The Feast of All Souls
Our Christian Catholic Tradition dedicates the month of November to the memory of all the saints and all the souls that have ever lived in the course of human history. It is during this month that we remember in a very special way our beloved dead through prayer and ritual. We can do this in a variety of ways: offering a mass for the repose of the soul of our loved one, visiting the graves of the deceased and regularly setting time aside for prayer and reflection.
We continue to nurture our relationships with the deceased, confident that they, now fully redeemed, enter into that relationship changed and transformed. What a wonderful time to address any ‘unfinished business’ we have had with them, and rejoice in a new level of loving interaction through which the perspective is wider and the distance between us is less! In doing so, we begin to let go of the earthly bond we had with our loved one, and our relationship evolves from one of history to one of mystery, in which the imperishable nature of our loved one’s soul continues to burn brightly in the presence of God.
Why Pray for the Dead?
It is in the tradition of our church to offer a mass for the repose of the souls of our departed family and friends. Often the mass is celebrated on or near the anniversary of the deceased individual’s day of birth, day of death, or another significant day.
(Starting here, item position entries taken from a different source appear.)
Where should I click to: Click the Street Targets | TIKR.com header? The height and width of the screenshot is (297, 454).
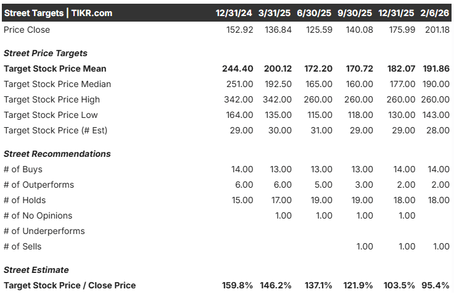tap(58, 13)
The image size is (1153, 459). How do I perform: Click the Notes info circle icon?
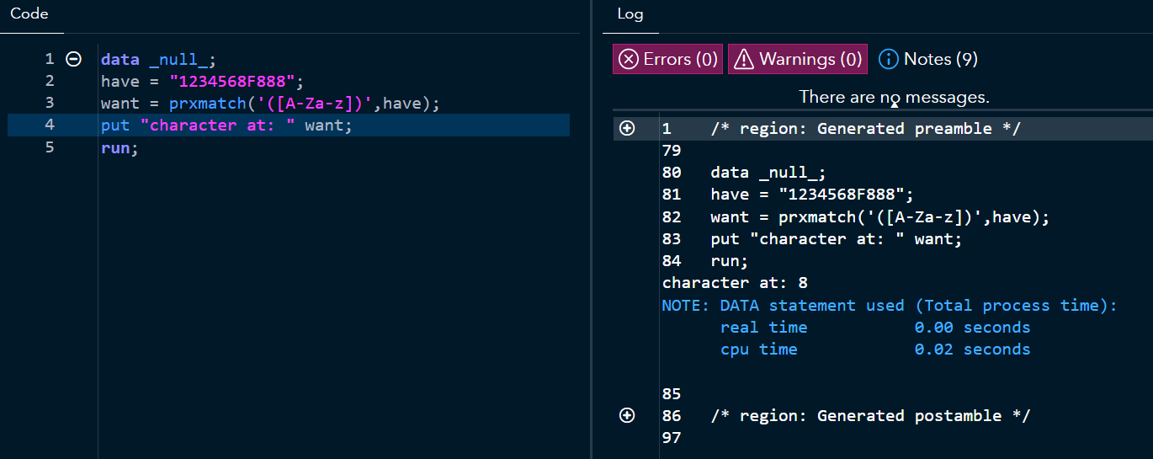coord(889,59)
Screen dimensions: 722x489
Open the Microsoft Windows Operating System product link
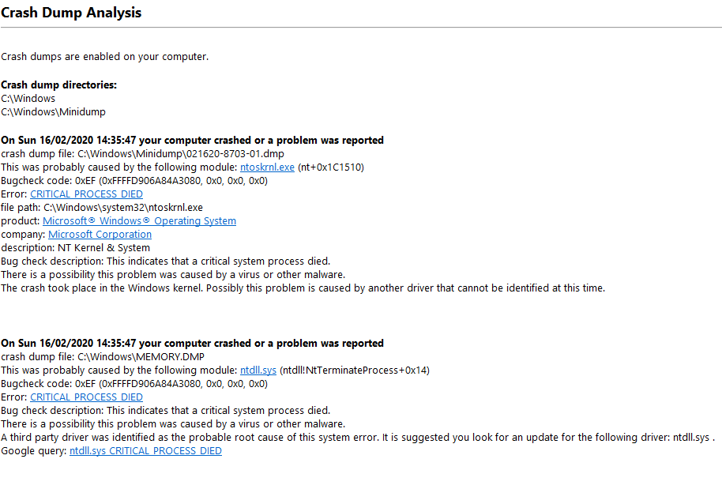coord(139,221)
Offering a mass is a way to enter into communion with our beloved dead by engaging in prayer for them. We pray for our deceased loved ones to help heal our relationship with them.
We pray for them because we believe in the communion of saints. We pray for the dead to remain in communication with them. By praying for the dead, we share with them the pain of adjusting to a new life.
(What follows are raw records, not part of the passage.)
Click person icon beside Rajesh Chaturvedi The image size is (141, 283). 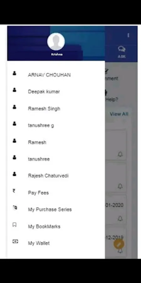pyautogui.click(x=14, y=174)
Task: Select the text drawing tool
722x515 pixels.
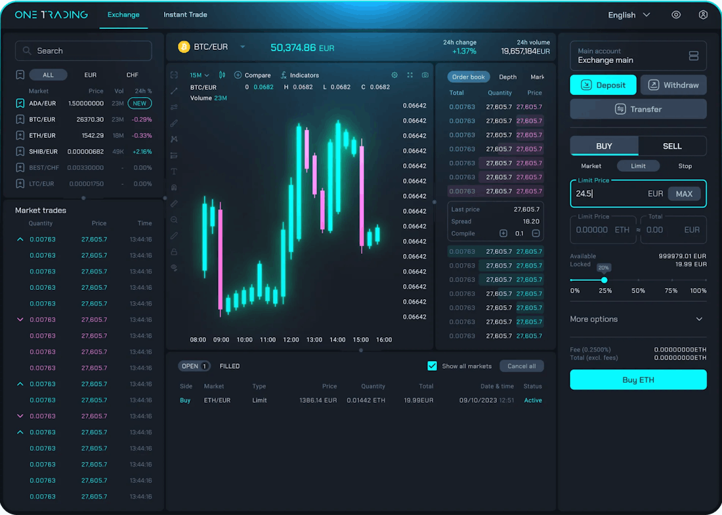Action: 174,171
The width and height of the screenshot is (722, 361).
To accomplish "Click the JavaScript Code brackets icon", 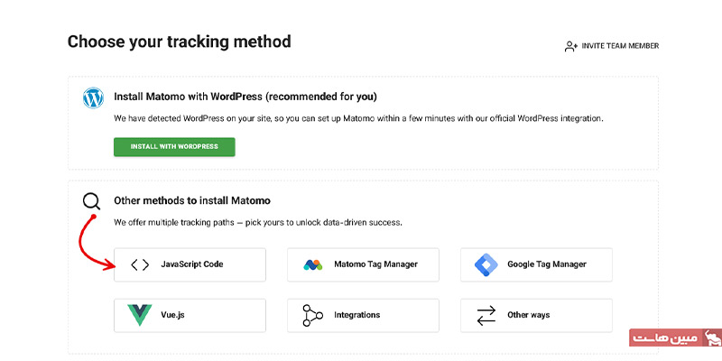I will click(x=140, y=264).
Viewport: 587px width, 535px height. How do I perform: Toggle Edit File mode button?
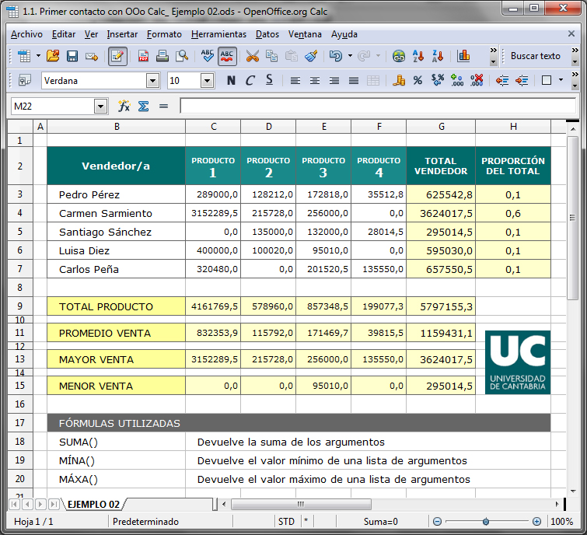coord(118,56)
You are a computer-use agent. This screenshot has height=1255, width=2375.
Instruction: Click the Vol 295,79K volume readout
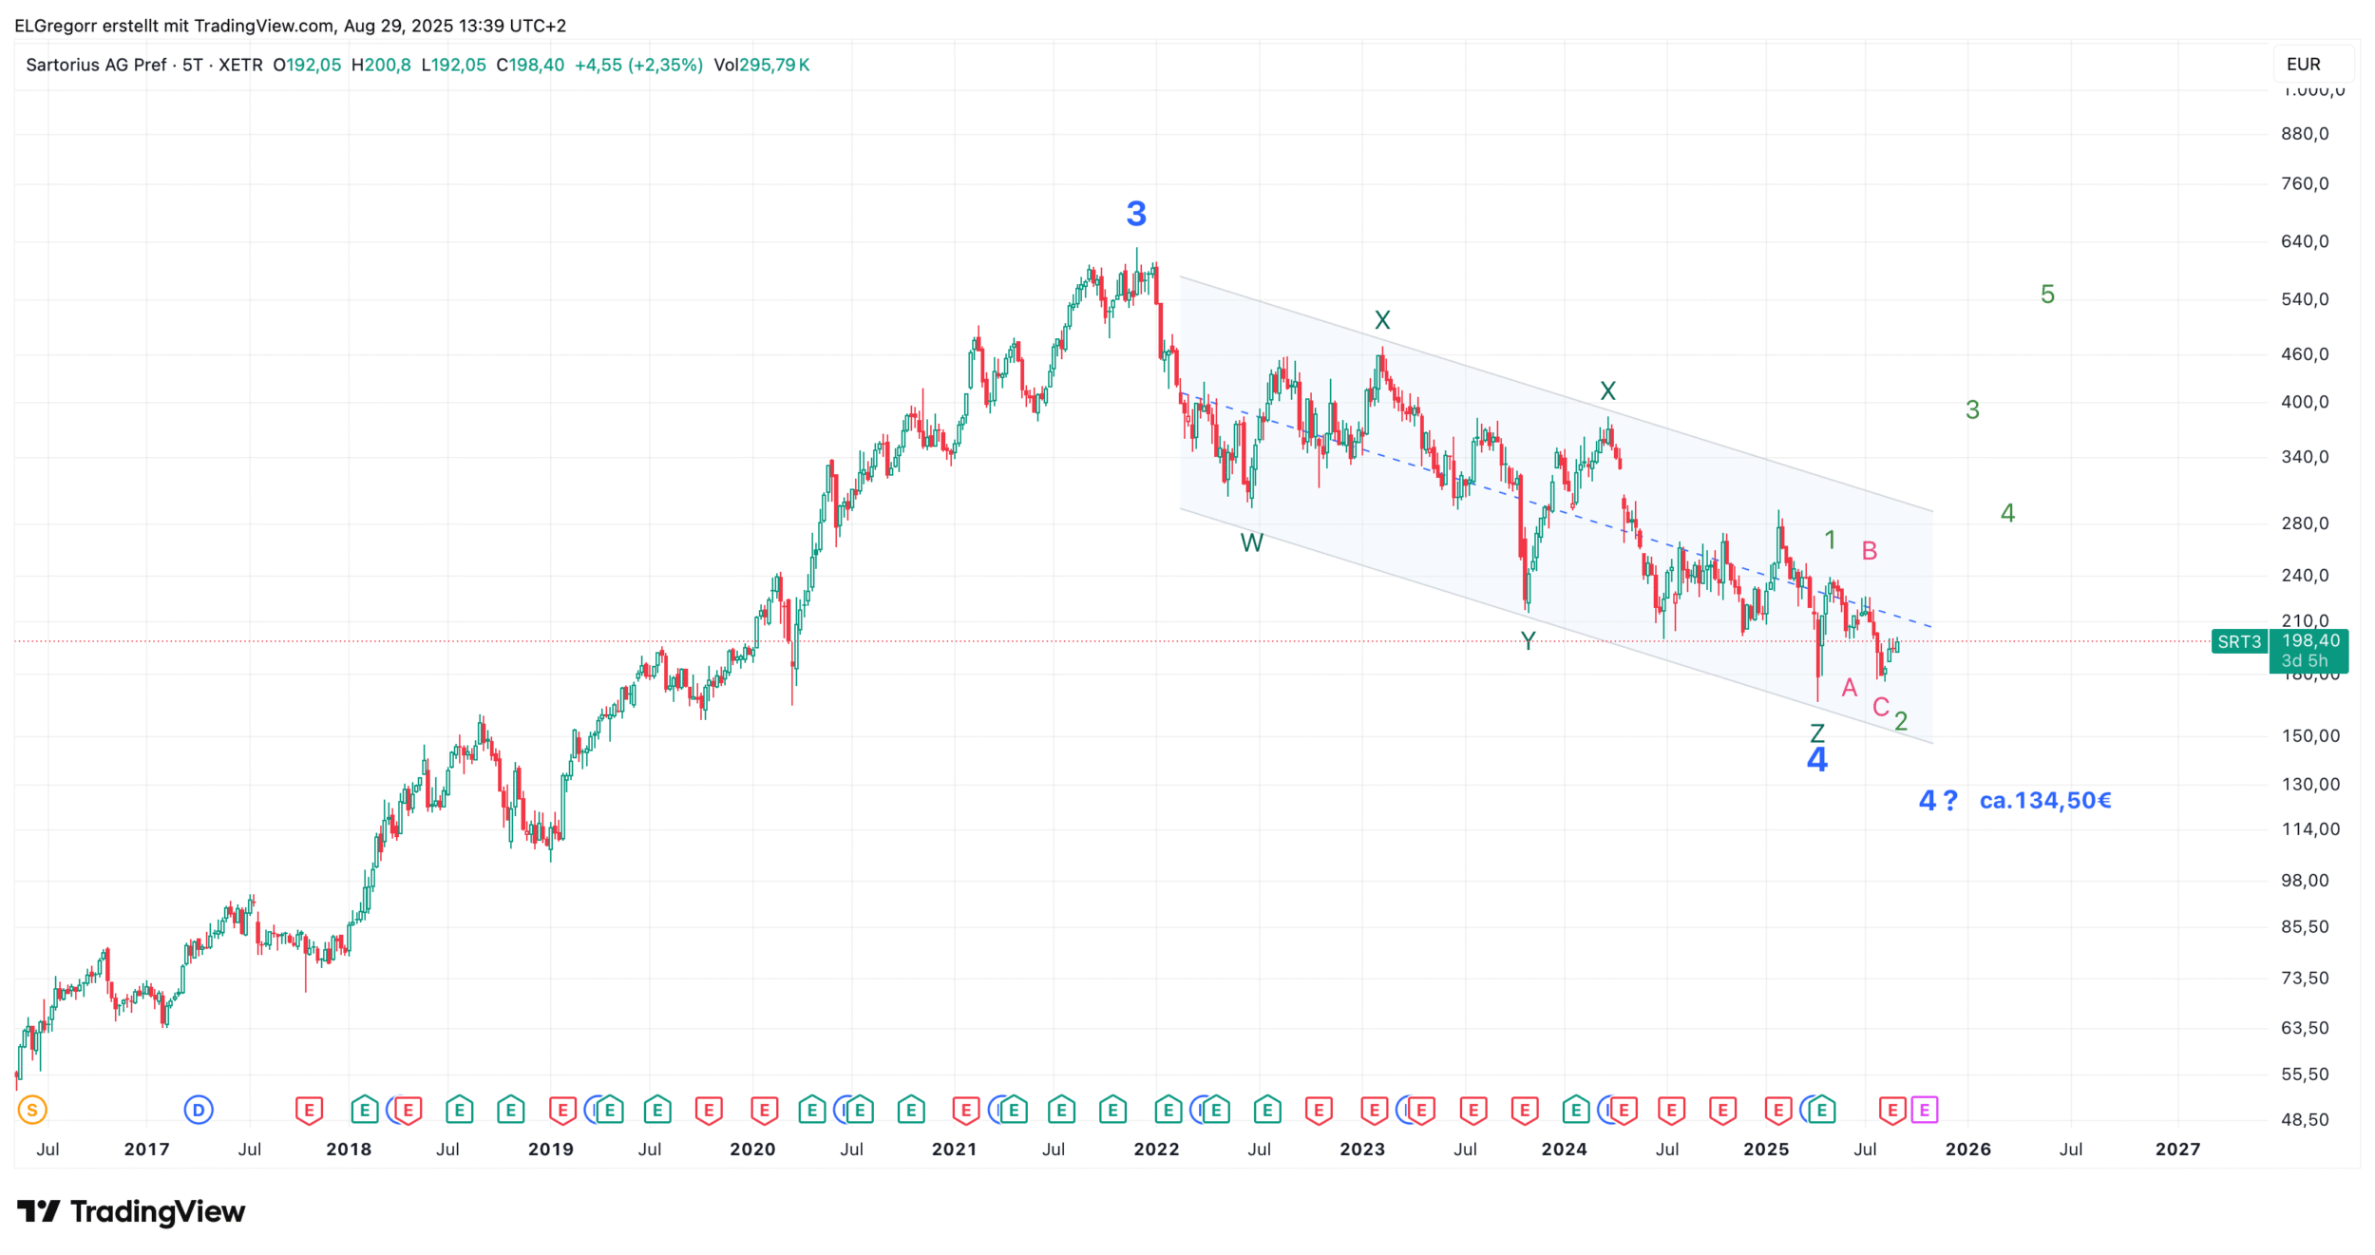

Praying for the dead ultimately transforms those who pray, and we discover over time that rather than praying for the dead, we are praying with them.
2015 Remembrance Pillar
The 2015 remembrance pillar bears the image of an eagle. The eagle’s wings remind us of our Christian journey toward the fullness of life in the Kingdom of God. Through the celebration of All Souls, we remember all the beloved deceased who have gone before us, and acknowledge death as the final threshold between our earthly life and the fullness of life in God, when we too will be raised up on eagle’s wings and held in the safety of God’s palm.
The pillar bears the name(s) of the deceased, along with the date of birth and death. The candles are lit and blessed during the Eucharistic celebration of All Souls.
Following our All Souls’ liturgy on November 2, the pillars are brought home and lit in prayerful remembrance throughout the month of November.